In 2020, Oxitec's OX5034 mosquito was approved for release by state and federal authorities for use in Florida. In April 2021, boxes containing mosquito eggs were placed at six locations. Once they hatched, about 12,000 males were expected weekly over the following 12 weeks, totaling 144k. In the second phase, nearly 20 million mosquitoes were expected over 16 weeks. In 2022, 5 million mosquitoes were released. All female offspring that inherited the lethal gene were reported to have died before reaching adulthood. The company also reported that spread of the related mutations was limited to a small area.

==== California ====
In 2022, EPA officials approved the release of 2.4 billion males of A. aegypti in California's Central Valley through 2024. The project is a partnership with the Delta Mosquito and Vector Control district in Tulare county. It awaits approval by California pesticide regulators. Specimens cannot be released near any potential tetracycline sources (which allows females to develop), or within 500 meters of wastewater treatment facilities, commercial citrus, apple, pear, nectarine, peach growing areas, or livestock. Opponents include Friends of the Earth, the Institute for Responsible Tech and the Center for Food Safety who object to the lack of public data on the Florida trial and the technique's experimental status.
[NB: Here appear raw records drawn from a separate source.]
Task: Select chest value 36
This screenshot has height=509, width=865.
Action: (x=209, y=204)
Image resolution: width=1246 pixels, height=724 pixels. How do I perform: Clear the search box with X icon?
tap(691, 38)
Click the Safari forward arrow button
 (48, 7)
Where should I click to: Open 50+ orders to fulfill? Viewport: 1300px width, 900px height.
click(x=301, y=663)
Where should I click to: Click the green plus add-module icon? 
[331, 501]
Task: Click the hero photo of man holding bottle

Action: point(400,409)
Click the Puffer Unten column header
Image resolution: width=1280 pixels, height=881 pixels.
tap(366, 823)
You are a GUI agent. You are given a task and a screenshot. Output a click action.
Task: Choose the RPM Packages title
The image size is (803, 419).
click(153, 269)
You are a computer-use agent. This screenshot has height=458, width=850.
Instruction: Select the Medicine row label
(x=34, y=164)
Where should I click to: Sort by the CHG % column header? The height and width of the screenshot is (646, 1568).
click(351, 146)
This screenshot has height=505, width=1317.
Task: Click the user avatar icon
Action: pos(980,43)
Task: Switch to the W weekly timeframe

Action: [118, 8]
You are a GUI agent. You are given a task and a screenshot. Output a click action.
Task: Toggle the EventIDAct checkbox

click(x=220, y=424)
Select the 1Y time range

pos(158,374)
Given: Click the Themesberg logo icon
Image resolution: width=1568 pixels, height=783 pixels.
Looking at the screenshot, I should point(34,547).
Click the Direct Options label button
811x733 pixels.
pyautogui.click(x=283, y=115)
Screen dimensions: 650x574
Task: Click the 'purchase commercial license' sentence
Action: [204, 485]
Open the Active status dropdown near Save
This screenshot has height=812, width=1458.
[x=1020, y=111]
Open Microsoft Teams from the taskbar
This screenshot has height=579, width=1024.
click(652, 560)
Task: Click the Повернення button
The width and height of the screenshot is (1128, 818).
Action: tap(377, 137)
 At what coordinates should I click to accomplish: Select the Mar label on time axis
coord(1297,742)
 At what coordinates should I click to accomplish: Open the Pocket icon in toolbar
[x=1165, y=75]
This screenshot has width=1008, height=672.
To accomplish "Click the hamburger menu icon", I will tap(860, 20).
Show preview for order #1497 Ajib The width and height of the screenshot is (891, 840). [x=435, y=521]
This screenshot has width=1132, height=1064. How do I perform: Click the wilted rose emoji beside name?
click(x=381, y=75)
Specimens have been identified in 21 of California's 58 counties.

In 2022 Oxitec was seeking approval for a pilot release.

== Regulation ==
OX513A was approved by Brazil's National Biosecurity Technical Commission (CTNBio) in April 2014. In January 2016 Brazil's National Biosafety Committee approved the release Oxitec mosquitos throughout their country.

Brazil's health-regulatory agency, Anvisa, declared on 12 April 2016 that it would regulate Oxitec's mosquitoes. Anvisa announced that it was creating a legal framework for regulations. It requested Oxitec to demonstrate that its technology was safe and could reduce the transmission of mosquito-borne viruses.

In 2020 Brazilian Biosafety Regulatory Authority CTNBio granted full commercial biosafety approval for Oxitec's mosquitoes.

Oxitec's Florida Keys project was approved by federal and state regulators, including the U.S. Environmental Protection Agency (EPA) and the Florida Department of Agriculture and Consumer Services (FDACS). In August 2020, the Florida Keys Mosquito Control District (FKMCD) Board of Commissioners approved the project.

The Netherlands agreed to release Oxitec's genetically modified mosquitoes to fight dengue fever, chikungunya and zika in Saba, a Dutch Caribbean island, after a report by The National Institute of Public Health and the Environment (RIVM) examined the effects that these mosquitoes could have in the local ecosystem and concluded the release of the mosquitoes would not pose risks to human health or the environment.

The French High Council for Biology supported Oxitec mosquito releases in 2017.

== Criticism ==
A 2019 study claimed that Oxitec's first generation A. aegypti (the redundant OX513A) had successfully hybridized with the local A. aegypti population. It was challenged by Oxitec and most of the study's co-authors. The study was found to be purely speculative and is now marked by its publisher with an Editorial Expression of Concern.